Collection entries

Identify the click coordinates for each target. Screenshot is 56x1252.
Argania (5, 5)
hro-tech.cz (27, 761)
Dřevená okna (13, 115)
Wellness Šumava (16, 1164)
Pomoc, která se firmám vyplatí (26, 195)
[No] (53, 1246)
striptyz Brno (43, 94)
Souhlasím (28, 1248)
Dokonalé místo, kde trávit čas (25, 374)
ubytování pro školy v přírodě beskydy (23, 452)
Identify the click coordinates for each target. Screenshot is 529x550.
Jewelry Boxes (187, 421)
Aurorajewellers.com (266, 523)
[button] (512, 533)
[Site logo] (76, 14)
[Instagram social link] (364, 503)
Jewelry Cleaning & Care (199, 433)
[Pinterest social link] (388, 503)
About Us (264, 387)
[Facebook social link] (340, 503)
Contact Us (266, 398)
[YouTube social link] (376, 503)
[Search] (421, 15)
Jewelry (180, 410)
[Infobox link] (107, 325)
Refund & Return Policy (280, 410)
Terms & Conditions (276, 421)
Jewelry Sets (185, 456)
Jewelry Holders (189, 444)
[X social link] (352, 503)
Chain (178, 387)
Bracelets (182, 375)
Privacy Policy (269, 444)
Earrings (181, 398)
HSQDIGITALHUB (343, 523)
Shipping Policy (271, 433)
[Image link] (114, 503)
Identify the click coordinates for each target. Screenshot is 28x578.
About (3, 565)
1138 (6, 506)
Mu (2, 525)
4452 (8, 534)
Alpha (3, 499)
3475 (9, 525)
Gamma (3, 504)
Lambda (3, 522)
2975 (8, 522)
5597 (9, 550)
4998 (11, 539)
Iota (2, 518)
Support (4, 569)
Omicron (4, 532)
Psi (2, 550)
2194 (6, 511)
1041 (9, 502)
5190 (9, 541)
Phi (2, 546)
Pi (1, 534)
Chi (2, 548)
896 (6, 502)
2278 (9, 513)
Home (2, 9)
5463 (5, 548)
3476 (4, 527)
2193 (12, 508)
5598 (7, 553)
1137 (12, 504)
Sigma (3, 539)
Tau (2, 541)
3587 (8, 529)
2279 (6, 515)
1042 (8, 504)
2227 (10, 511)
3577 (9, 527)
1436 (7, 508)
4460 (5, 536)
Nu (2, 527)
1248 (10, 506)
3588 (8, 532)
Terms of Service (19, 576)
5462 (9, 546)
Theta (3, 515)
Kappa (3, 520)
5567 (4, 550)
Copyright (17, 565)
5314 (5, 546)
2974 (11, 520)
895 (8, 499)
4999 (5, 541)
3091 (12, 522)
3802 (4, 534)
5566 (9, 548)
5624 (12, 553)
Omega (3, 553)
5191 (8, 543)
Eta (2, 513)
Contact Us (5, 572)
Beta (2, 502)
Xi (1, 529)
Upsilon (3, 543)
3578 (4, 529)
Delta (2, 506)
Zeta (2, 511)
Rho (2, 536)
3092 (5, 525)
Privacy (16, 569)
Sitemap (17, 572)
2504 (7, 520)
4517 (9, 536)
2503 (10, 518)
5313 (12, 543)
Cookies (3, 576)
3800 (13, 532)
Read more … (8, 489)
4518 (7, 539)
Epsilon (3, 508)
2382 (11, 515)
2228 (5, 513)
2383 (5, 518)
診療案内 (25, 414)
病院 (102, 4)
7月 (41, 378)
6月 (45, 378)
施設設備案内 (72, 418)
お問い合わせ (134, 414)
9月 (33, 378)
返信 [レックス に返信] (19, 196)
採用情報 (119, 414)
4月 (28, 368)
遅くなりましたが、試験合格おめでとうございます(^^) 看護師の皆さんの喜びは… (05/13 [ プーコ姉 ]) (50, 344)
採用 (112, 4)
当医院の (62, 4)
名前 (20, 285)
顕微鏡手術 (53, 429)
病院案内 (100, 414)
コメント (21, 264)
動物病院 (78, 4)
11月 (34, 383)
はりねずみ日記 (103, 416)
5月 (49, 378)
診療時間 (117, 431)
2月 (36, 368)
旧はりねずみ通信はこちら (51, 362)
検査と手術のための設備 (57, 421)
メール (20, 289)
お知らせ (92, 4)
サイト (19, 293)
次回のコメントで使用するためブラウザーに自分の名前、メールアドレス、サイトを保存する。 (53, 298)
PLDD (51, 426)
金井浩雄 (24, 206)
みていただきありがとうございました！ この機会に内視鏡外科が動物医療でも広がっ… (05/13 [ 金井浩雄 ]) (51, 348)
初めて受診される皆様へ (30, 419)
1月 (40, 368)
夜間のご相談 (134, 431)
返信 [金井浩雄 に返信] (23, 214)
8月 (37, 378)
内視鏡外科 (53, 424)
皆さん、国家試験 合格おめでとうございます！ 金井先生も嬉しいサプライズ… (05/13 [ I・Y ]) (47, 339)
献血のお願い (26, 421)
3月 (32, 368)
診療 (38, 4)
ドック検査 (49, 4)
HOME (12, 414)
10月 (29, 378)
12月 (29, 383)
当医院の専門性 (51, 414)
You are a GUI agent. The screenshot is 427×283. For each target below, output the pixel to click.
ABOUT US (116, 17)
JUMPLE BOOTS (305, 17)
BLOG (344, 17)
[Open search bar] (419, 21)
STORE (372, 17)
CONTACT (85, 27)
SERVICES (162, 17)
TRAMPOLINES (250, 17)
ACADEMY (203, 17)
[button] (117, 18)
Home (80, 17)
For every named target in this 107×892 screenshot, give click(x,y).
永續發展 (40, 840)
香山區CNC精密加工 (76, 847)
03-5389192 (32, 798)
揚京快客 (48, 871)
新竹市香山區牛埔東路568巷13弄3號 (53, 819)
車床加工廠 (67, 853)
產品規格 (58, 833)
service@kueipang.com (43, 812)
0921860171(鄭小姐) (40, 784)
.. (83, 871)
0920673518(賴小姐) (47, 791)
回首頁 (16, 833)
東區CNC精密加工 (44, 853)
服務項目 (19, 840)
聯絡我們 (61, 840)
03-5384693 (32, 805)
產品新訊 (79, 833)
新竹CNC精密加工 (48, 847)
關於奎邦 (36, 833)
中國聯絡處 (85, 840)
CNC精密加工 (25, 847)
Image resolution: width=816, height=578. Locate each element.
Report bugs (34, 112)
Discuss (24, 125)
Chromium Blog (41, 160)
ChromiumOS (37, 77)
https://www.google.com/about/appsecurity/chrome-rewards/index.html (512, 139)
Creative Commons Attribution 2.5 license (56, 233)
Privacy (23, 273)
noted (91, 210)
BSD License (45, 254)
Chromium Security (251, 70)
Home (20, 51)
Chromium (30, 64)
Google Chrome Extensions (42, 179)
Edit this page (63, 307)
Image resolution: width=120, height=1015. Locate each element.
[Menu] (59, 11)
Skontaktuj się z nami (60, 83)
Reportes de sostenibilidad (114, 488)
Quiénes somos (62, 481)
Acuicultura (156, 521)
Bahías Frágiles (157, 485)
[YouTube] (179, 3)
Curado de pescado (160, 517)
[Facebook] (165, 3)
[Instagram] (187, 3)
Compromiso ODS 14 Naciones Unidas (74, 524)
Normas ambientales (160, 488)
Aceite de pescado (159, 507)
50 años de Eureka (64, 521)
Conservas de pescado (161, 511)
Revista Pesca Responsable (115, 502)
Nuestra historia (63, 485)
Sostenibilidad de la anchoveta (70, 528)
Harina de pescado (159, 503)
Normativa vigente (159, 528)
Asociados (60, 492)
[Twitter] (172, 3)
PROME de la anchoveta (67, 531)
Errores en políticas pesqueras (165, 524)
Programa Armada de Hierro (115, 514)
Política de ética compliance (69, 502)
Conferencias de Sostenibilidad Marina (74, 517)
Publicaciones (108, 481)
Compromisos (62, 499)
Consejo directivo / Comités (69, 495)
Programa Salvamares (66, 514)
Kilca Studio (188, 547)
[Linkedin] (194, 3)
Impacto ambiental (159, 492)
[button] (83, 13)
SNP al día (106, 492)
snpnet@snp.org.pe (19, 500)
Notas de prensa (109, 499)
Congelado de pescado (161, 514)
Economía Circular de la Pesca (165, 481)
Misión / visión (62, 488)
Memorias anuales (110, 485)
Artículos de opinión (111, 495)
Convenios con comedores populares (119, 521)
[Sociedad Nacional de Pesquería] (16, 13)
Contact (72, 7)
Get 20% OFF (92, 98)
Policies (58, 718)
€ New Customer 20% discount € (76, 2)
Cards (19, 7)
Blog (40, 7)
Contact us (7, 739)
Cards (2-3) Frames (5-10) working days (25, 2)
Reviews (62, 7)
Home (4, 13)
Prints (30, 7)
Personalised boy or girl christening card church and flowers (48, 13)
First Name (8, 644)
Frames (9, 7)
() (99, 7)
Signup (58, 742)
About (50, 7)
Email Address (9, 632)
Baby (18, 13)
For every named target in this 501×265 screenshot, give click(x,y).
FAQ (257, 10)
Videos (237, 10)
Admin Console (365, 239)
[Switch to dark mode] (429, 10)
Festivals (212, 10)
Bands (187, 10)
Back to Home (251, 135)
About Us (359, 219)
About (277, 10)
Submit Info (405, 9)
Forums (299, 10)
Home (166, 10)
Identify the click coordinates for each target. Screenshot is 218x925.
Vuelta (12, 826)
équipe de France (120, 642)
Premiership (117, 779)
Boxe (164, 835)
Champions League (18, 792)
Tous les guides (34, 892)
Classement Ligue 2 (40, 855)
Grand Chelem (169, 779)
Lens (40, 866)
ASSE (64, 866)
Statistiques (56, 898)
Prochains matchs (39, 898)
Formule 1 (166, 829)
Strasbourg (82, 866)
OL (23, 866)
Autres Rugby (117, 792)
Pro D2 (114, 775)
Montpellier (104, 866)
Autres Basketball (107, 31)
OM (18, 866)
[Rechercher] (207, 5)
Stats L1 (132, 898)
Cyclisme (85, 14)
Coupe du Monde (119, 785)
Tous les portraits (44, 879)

• [Exercise task] Between the lines holding "產品規格 (58, 833)" and "Creative Commons Attribution", inclusive, substitute "File bugs" for "Report bugs" and rewrite only those lines, changing nothing else.

• [Finished task]
產品規格 (58, 833)
service@kueipang.com (43, 812)
0921860171(鄭小姐) (40, 784)
.. (83, 871)
0920673518(賴小姐) (47, 791)
回首頁 (16, 833)
東區CNC精密加工 (44, 853)
服務項目 (19, 840)
聯絡我們 (61, 840)
03-5384693 (32, 805)
產品新訊 (79, 833)
新竹CNC精密加工 (48, 847)
關於奎邦 (36, 833)
中國聯絡處 (85, 840)
CNC精密加工 (25, 847)
Image resolution: width=816, height=578. Locate each element.
File bugs (34, 112)
Discuss (24, 125)
Chromium Blog (41, 160)
ChromiumOS (37, 77)
https://www.google.com/about/appsecurity/chrome-rewards/index.html (512, 139)
Creative Commons Attribution 2.5 license (56, 233)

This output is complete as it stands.